An interesting article caught my eye on the Internet this past week. The story was about a man who lives on the east coast and catches striped bass. Not just any old fish but real monster-sized stripers. His name is Greg Myerson.
Myerson has earned the reputation as the best striper fisherman in the world. To earn this title, he has consistently caught fish in the 60- to 80-pound range. Those are some huge stripers. Naturally, people are curious as to how he does this so often.
Some folks even go to such lengths as to wait for Greg to launch his boat and then they try to follow him to his secret spots. While he mentions in the article that he would never deliberately reveal his locations, the key to catching these fish is in understanding them.
As anglers and hunters, we have heard this phrase often. We need to understand the animals that we are after. Why should we, what does this mean and how do we go about this?
The answer to the why is quite simple. To be successful we need to take our pursuits seriously.
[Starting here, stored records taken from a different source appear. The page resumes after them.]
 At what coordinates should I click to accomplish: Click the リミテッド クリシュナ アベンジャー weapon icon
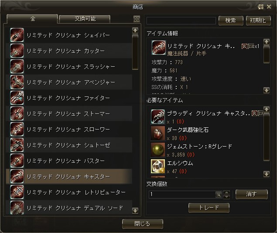17,82
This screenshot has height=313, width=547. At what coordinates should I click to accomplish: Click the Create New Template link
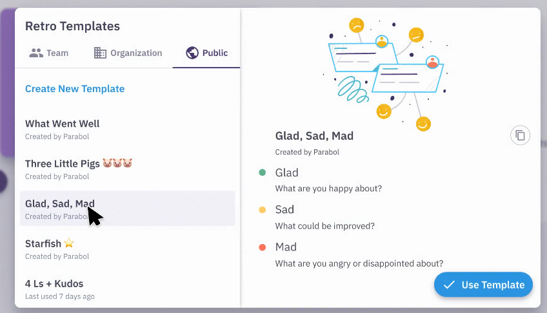point(75,89)
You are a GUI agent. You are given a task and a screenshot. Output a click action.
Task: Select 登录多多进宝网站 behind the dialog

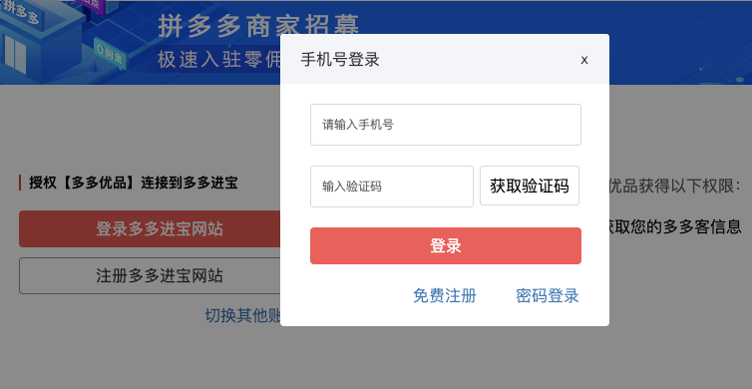[150, 228]
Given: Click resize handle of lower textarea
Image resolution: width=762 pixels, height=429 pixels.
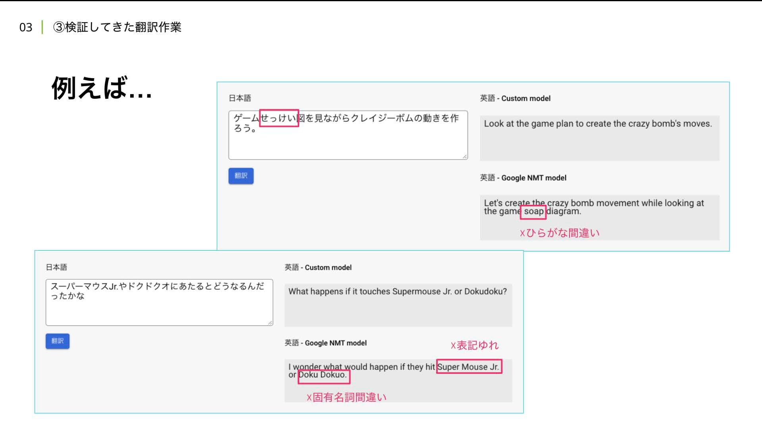Looking at the screenshot, I should coord(270,323).
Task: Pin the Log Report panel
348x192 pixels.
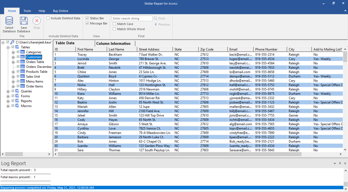Action: pyautogui.click(x=339, y=163)
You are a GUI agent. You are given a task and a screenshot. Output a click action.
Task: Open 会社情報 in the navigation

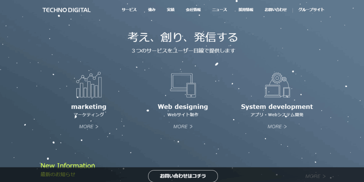tap(193, 10)
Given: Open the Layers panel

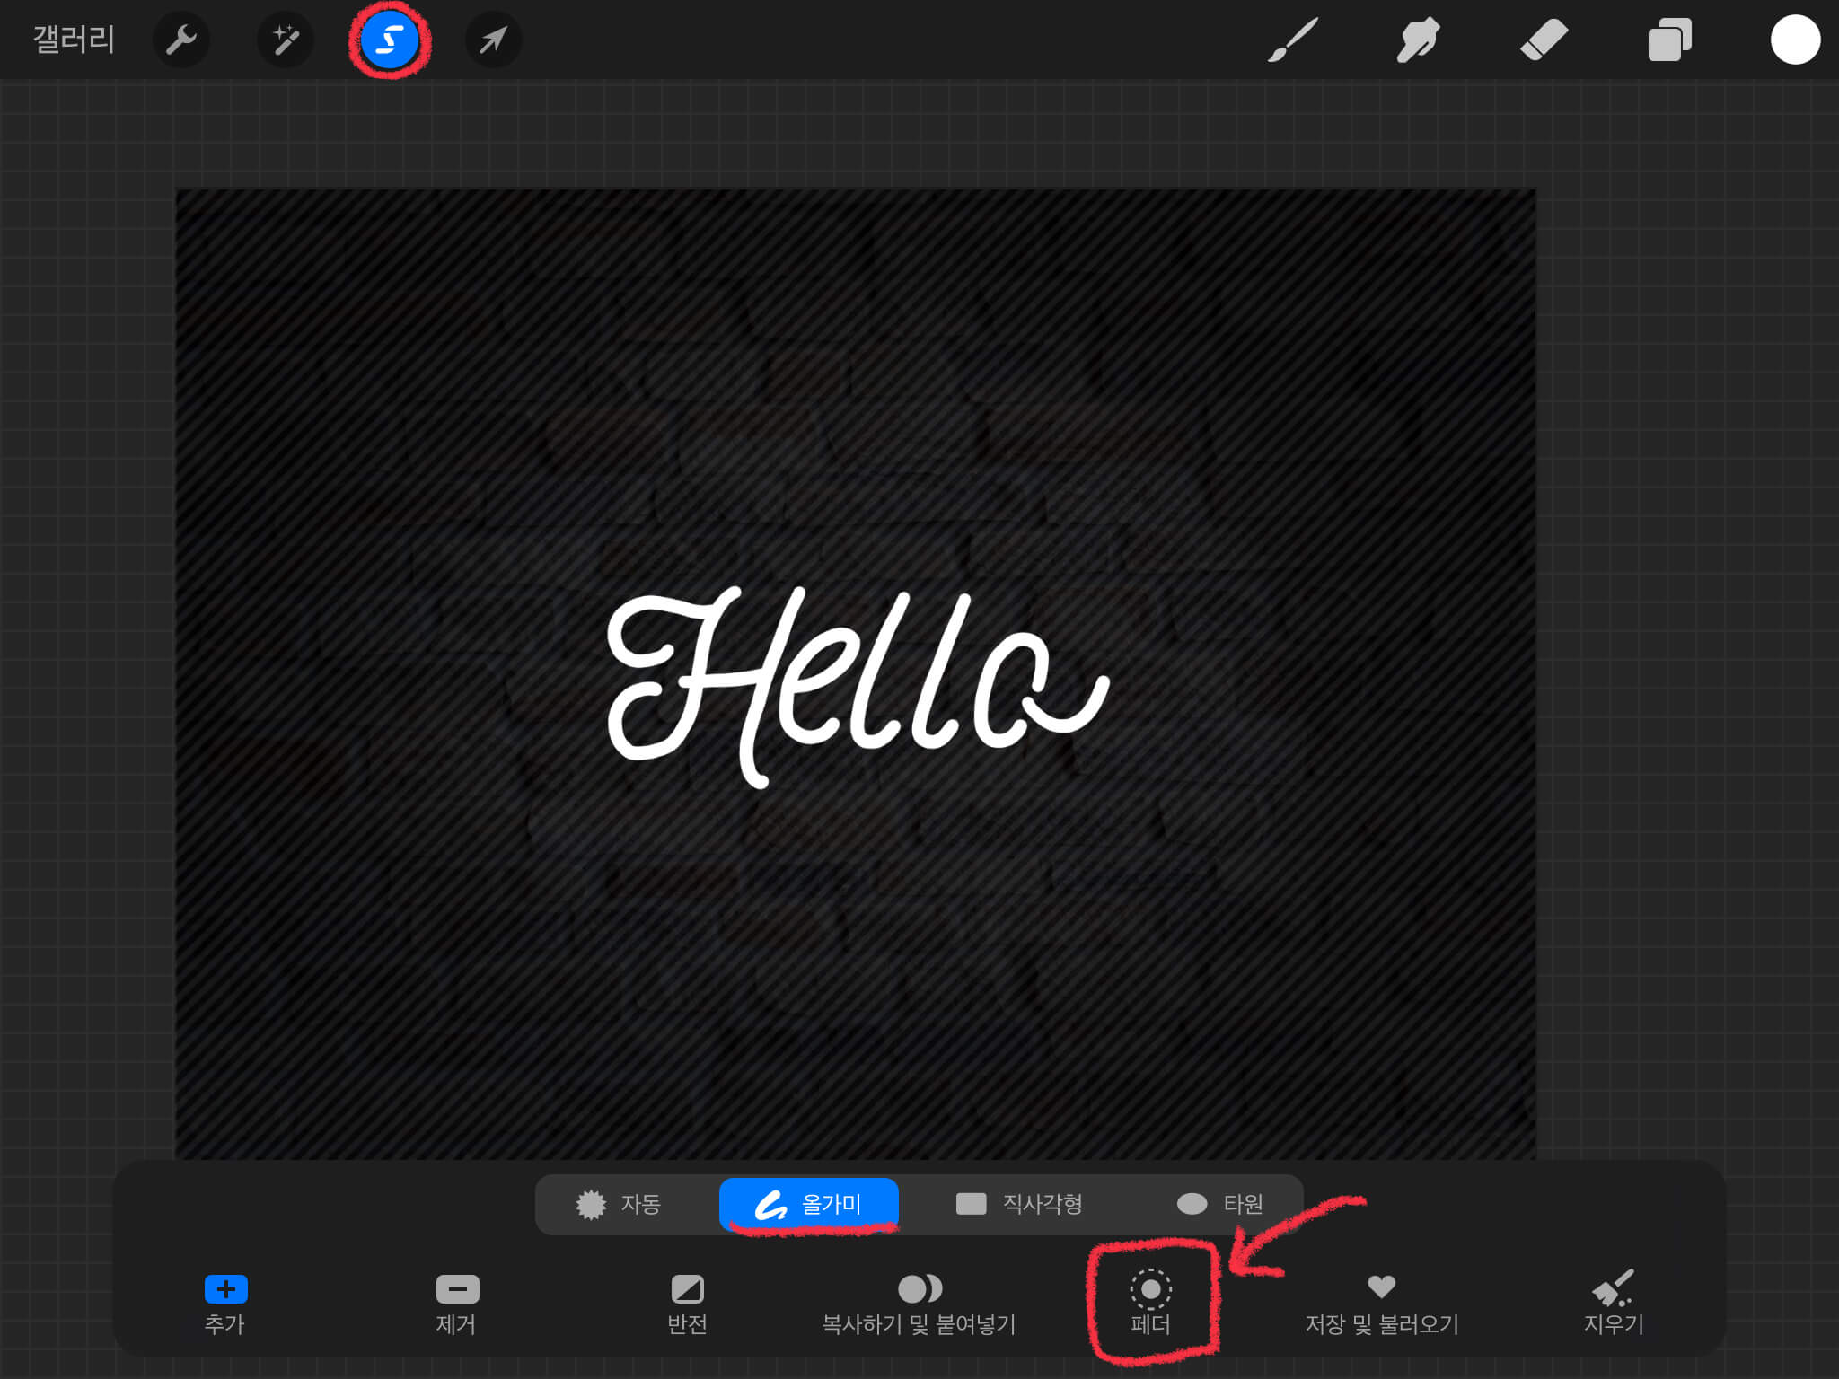Looking at the screenshot, I should [1669, 40].
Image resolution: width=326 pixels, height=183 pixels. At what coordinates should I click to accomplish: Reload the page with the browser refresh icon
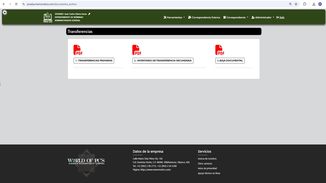pos(16,4)
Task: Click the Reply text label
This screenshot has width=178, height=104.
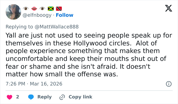Action: pyautogui.click(x=45, y=97)
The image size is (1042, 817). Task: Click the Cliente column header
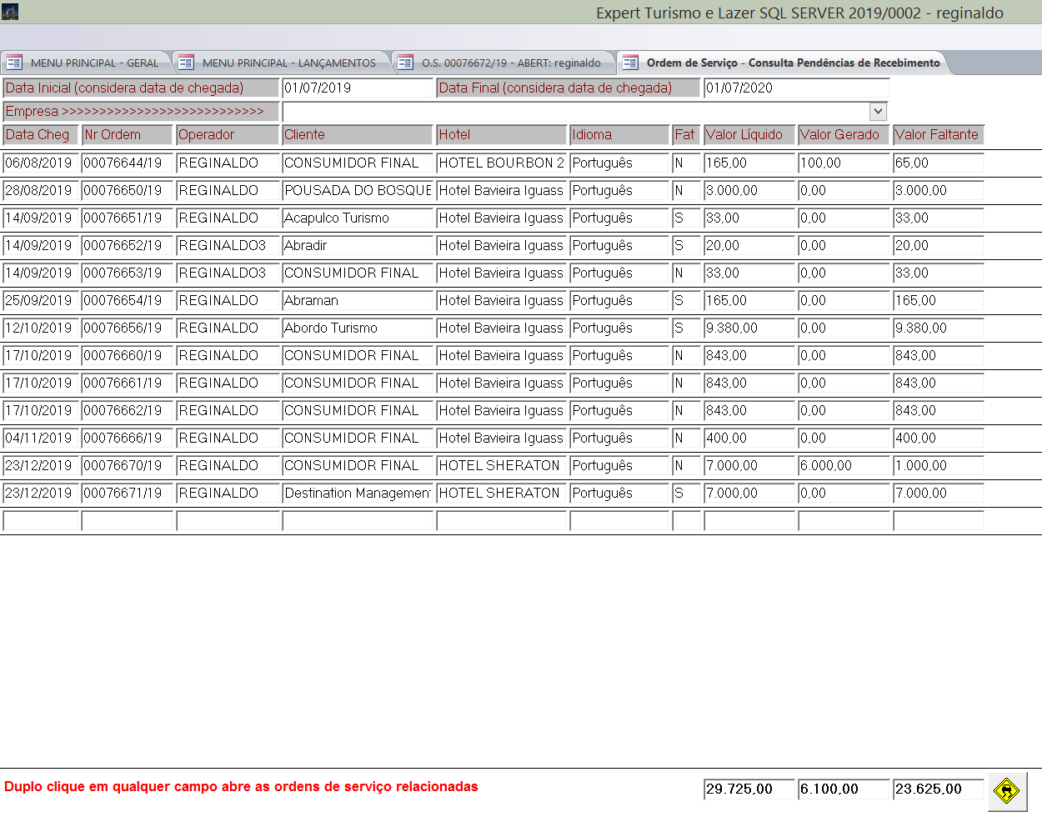click(x=358, y=135)
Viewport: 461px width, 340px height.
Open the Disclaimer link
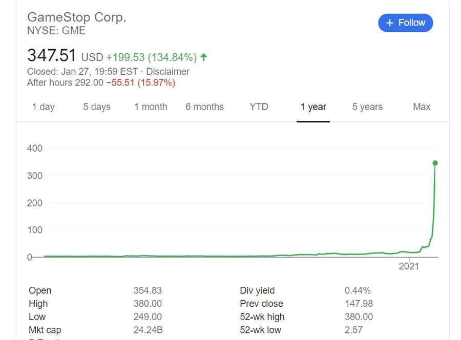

The better you understand that game animal you wish to pursue, the more likely you are to be good at it.
What does is mean to understand a creature? We need to be in tune with what they eat, where they sleep, where they loaf when not eating and how the weather impacts their routines. We also need to be conscious of the seasonal patterns that drive an animal’s activity.
That is a lot of information to try and uncover. Unfortunately, there is no easy way. It takes time and experience to become a master.
We can read all we want about our favorite game and we can learn a lot from these research-based articles. We can also garner lots of tricks and tips from friends and other experts. That is all great stuff, but until you seriously tackle the task of gathering information on your own, you will not reach your potential.
It’s kind of like someone telling you how to build a house and then actually doing it. The mistakes and learning opportunities we uncover when getting our hands dirty is where the real learning takes place. That leads me to how Myerson learned about stripers.
He started by listening. That’s right, he listened. He built himself an aquarium and placed lobsters inside of it. Lobsters are a favorite food of stripers on the coast but that wasn’t enough information for Greg. He wanted to know what sounds they made.
Anglers have known for a long time that lobsters and crayfish make a clicking or a knocking type of a noise when they crawl across the bottom of a lake or ocean.
Myerson though, wanted to replicate the sound exactly. He works as an electrician by trade so he had the equipment available to him to measure both decibels and frequency. He also used a stethoscope to get a better sense of what sounds he was dealing with.
Myerson took what he learned and tinkered with some homemade baits until he felt it was just right. Because of his tedious work, he is rewarded with huge catches. Obviously he has a deep passion for striper fishing. He doesn’t do all of this for fame, he doesn’t do it because someone is paying him to, he does this because he loves his sport and it is interesting to him.
Do we all have the desire to go to the level that Myerson did? Probably not, but we can learn something from him. The observations that we make each time we are in the woods or on the water are valuable data that can help us on our next adventure.
Even those days where we come back empty-handed have something to offer if we only take the time to reflect on what did and didn’t work. In fact, those days are often some of the best learning tools we have.
I wonder what Greg Myerson has planned for his next round of research.